━━━━━ Data to examine
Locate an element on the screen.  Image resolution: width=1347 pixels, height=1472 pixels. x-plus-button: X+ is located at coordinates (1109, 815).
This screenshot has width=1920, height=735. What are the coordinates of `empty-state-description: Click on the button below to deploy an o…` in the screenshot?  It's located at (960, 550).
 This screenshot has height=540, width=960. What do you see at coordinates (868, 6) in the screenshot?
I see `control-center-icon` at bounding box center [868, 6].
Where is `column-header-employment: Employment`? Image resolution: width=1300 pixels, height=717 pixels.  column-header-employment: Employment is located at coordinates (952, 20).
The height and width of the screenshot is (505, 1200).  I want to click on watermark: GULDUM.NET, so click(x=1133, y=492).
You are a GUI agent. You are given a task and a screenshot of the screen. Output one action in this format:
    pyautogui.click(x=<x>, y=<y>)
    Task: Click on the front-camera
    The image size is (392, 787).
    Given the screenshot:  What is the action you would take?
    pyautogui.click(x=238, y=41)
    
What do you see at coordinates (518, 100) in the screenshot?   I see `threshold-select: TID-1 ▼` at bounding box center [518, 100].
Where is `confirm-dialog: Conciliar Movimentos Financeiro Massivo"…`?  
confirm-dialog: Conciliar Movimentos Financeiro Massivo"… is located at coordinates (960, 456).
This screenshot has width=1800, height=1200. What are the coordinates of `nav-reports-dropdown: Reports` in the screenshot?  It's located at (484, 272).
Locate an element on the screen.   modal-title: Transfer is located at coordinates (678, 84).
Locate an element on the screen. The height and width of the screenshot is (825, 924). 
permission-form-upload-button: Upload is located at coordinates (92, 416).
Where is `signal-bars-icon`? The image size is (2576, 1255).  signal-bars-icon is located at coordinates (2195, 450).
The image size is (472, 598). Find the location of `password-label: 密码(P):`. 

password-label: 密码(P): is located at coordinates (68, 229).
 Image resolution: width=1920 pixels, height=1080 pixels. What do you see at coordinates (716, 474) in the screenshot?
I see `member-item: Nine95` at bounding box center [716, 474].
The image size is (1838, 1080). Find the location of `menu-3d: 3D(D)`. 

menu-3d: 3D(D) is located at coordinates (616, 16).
━━━━━━━━━━
### About this task:
Copy out the lines from the very start of the data entries through the line that contains "The height and width of the screenshot is (505, 1200).", both ends included.

### Your solution:
Locate an element on the screen.  Image resolution: width=1347 pixels, height=1472 pixels. x-plus-button: X+ is located at coordinates (1109, 815).
This screenshot has width=1920, height=735. What are the coordinates of `empty-state-description: Click on the button below to deploy an o…` in the screenshot?  It's located at (960, 550).
 This screenshot has height=540, width=960. What do you see at coordinates (868, 6) in the screenshot?
I see `control-center-icon` at bounding box center [868, 6].
Where is `column-header-employment: Employment`? Image resolution: width=1300 pixels, height=717 pixels.  column-header-employment: Employment is located at coordinates (952, 20).
The height and width of the screenshot is (505, 1200).  I want to click on watermark: GULDUM.NET, so click(x=1133, y=492).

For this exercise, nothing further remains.